His dad, Prithviraj, also worked with my grandfather (in Shri Krishnarjun Yudh, 1945). We knew each other really well but still I told him I wouldn’t be comfortable acting in his film.
It was the dream of every girl to work with Raj Kapoor and so I still regret saying no to him and not working with him as I always wanted to work with him.
'It was my dream to work with Dilipsaab'
It was my dream to work with Dilipsaab (Kumar). In fact, we were to do a film together that was made by director and producer Nasir Hussain but it didn’t happen.
I have not done many movies; I did select work, not because I was choosy, but because I was not career-minded. I was not running after money. I just wanted to enjoy my work.
Among the movies I have done my favourites are Pati Patni Aur Woh, Tumhare Liye and Chhoti Si Baat, and of course, Rajnigandha as it was my first film. But I like Chhoti Si Baat more.

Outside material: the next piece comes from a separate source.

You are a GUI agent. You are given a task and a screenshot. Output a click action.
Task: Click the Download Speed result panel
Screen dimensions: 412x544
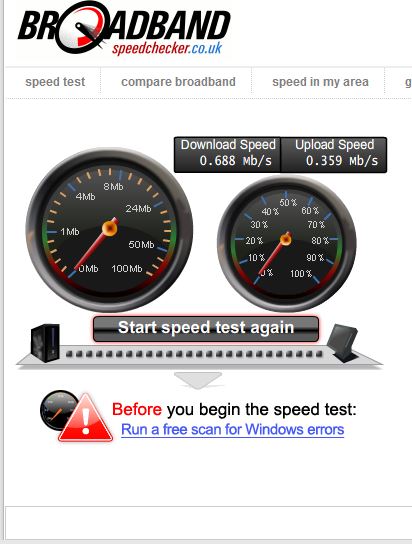(228, 155)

'Sanjeev Kumar never behaved like a hero'
My other dream hero was Sanjeev Kumar. I was very fond of him and he was such a good actor.
As a kid, I saw a film of his -- I don’t remember the name -- but it was a stunt movie. He was very new in the industry at that time. When I joined films, I really wanted to work with him.

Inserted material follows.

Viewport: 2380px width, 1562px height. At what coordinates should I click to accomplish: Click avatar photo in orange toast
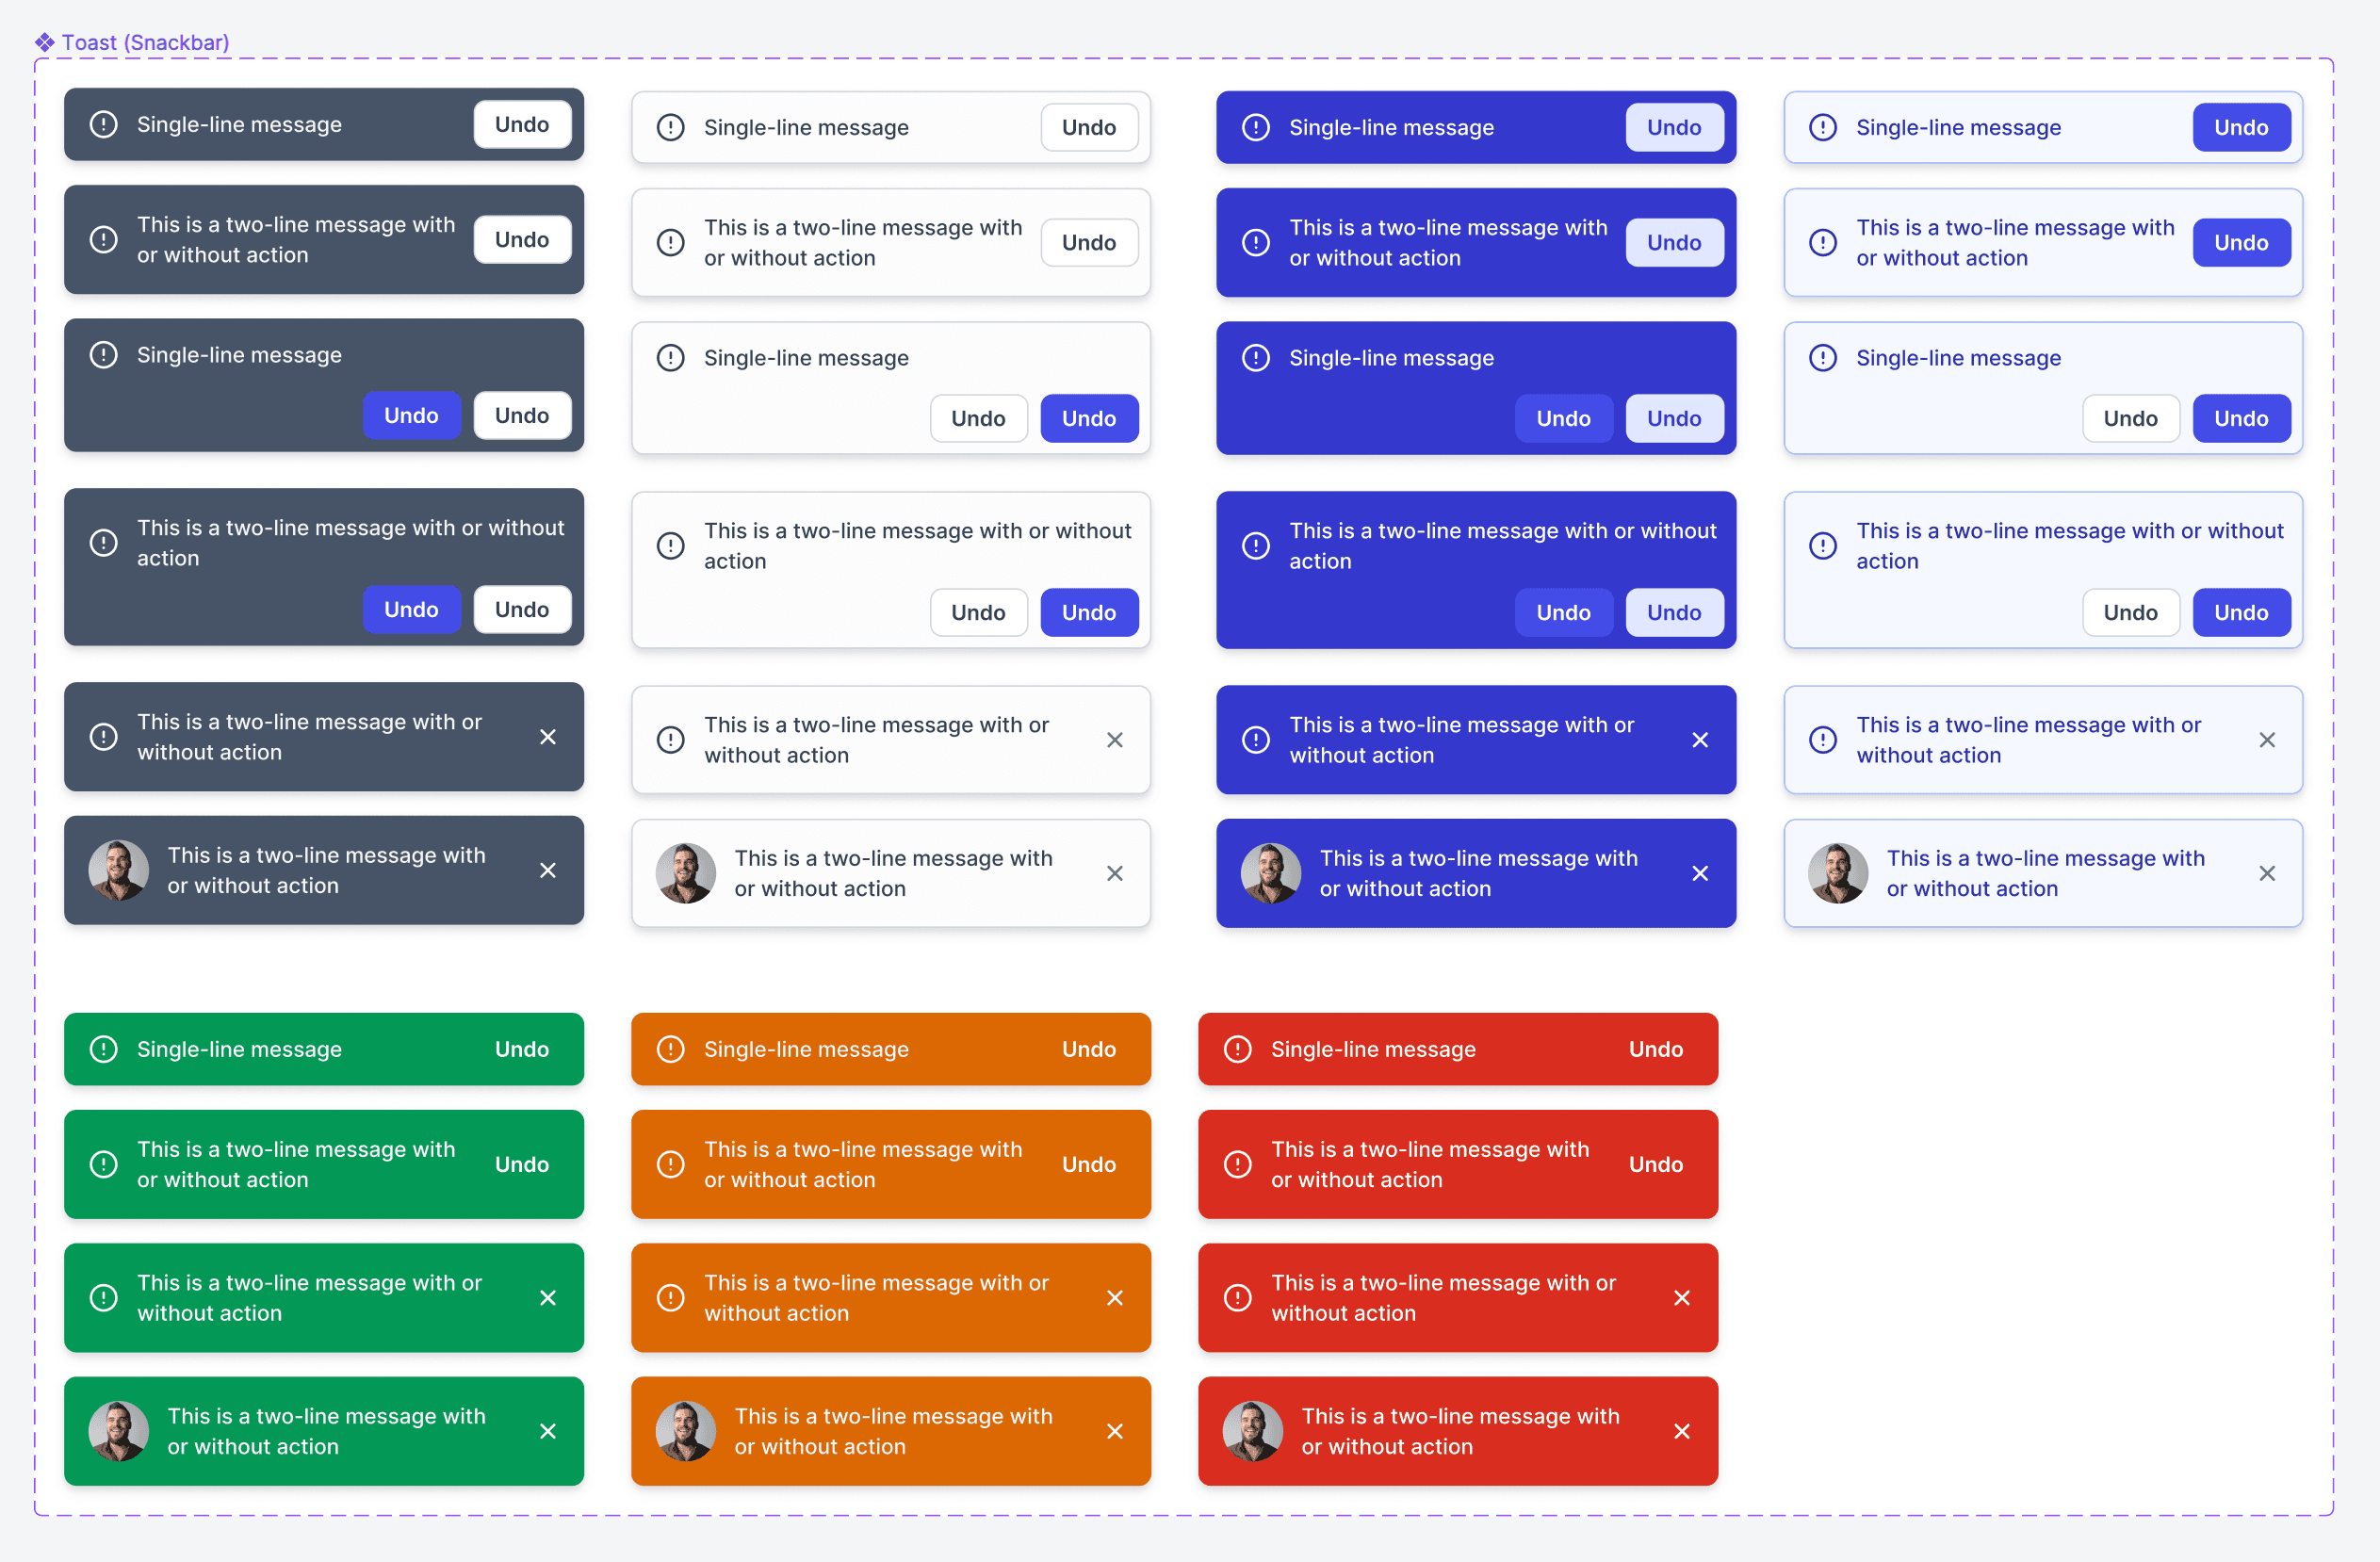686,1431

I signed a film called Mukti with Shashi Kapoor and Sanjeev Kumar and that’s how I got the first chance to work with him. After that, we did Pati Patni Aur Woh and Tumhare Liye.
He was a very simple person, very down-to-earth. He never behaved like an actor or hero, never showed off, he was pleasant and friendly and always joking. He was good company. And he was a brilliant actor.
'I don’t want to talk about my second marriage, and moving to Australia'
I was doing well in my career but I gave up acting in 1982 because I felt it was enough. I had worked in films for a long time. I just did not want to work anymore. There was no other reason.
I produced television serials for Doordarshan, Singhasan Battisi and Darrar. I produced two films, one in Marathi called Bijli (1986) and the other in Gujarati, Jeevi Rabaran. Both did well at the box office.
Then I adopted my daughter Jhanavi. I did not want to leave her home with a maid and go to work. When she was in the fifth standard, she told me to start working again.
By then, there were no roles for me in films so I started working in television serials.
I don’t want to talk about my second marriage, and moving to Australia.
'Television has now become big, glossy, more jewellery, from the time I started'
My first television serial was Tamanaa with director Ravi Rai. It was a very beautiful serial and had lots of actors, among them Mandira Bedi.
Work wise, television was very different. There is something in films that is missing in serials... I can’t point out what.
But now, I enjoy doing television more. It pays well and on the sets, you are close to everybody. Serials go on for years and the actors become your family. You stay in touch even after the serial ends.
I do only one serial at a time. I work from 9 am to 9 pm.
Television has now become big, glossy, more jewellery, from the time I started. It was very realistic and simple then.
The serial that I am doing now, Itni Si Kushi has a good subject. It's very true to life.
'I regret the years that I did not work'
My daughter is grown up, and I don’t have any responsibilities. Working keeps me young, as I work with younger people.
If I was sitting at home at this age, I would have felt old and frustrated. I don’t feel lonely because I am working.
I feel every woman, even if she is 80, should work if she can walk and remember. It keeps you going and it is good.
I regret the years that I did not work. I wanted to take it easy and at the peak of my career, I took a break. But I understood my mistake; I should not have taken that break. You lose contact with people and to start all over again is a struggle.
I will never give up working because it makes me happy.